Assigned task
Given the material below, return only the lines starting at the line with "Grants (507, 825)" and ending at the line with "Forum (361, 1081)", exactly as they appear.
BEGIN Given records
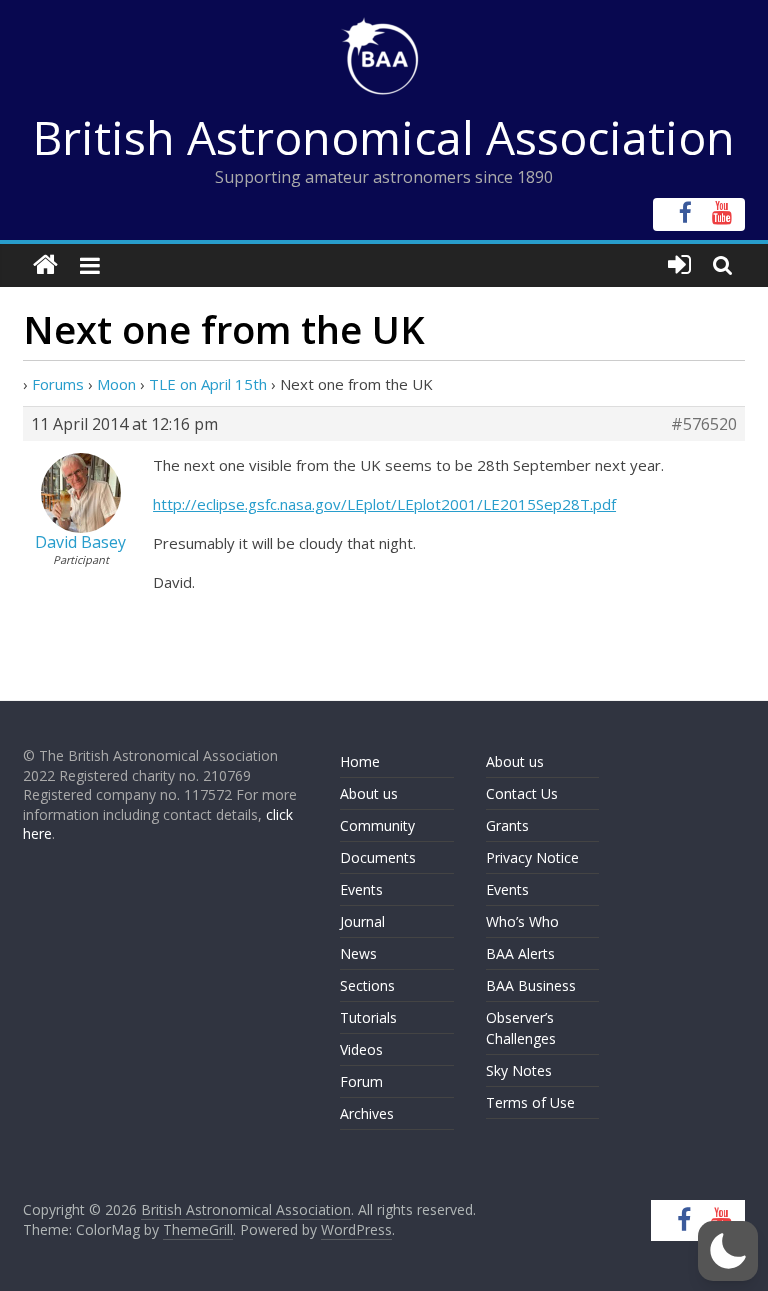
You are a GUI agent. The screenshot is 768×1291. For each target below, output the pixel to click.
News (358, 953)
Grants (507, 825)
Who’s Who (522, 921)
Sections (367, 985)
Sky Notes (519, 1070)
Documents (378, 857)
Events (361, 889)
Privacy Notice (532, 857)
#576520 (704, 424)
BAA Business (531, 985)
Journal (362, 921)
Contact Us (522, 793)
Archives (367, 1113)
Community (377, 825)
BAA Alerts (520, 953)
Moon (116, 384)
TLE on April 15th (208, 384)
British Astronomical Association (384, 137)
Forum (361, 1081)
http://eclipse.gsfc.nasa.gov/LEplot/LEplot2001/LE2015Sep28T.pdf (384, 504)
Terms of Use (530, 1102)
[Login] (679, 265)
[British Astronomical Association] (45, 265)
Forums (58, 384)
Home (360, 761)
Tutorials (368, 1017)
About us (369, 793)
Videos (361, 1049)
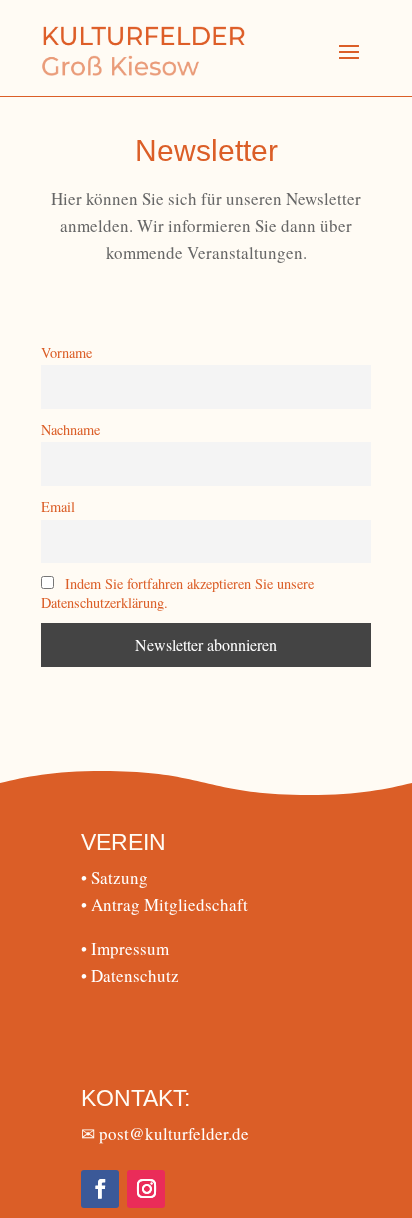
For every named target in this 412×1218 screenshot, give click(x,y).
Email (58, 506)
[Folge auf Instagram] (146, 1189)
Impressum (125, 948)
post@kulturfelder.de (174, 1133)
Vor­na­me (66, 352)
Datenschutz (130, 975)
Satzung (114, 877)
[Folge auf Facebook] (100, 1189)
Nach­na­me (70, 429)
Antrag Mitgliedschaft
END Given records
Result for this exercise
Grants (507, 825)
Who’s Who (522, 921)
Sections (367, 985)
Sky Notes (519, 1070)
Documents (378, 857)
Events (361, 889)
Privacy Notice (532, 857)
#576520 (704, 424)
BAA Business (531, 985)
Journal (362, 921)
Contact Us (522, 793)
Archives (367, 1113)
Community (377, 825)
BAA Alerts (520, 953)
Moon (116, 384)
TLE on April 15th (208, 384)
British Astronomical Association (384, 137)
Forum (361, 1081)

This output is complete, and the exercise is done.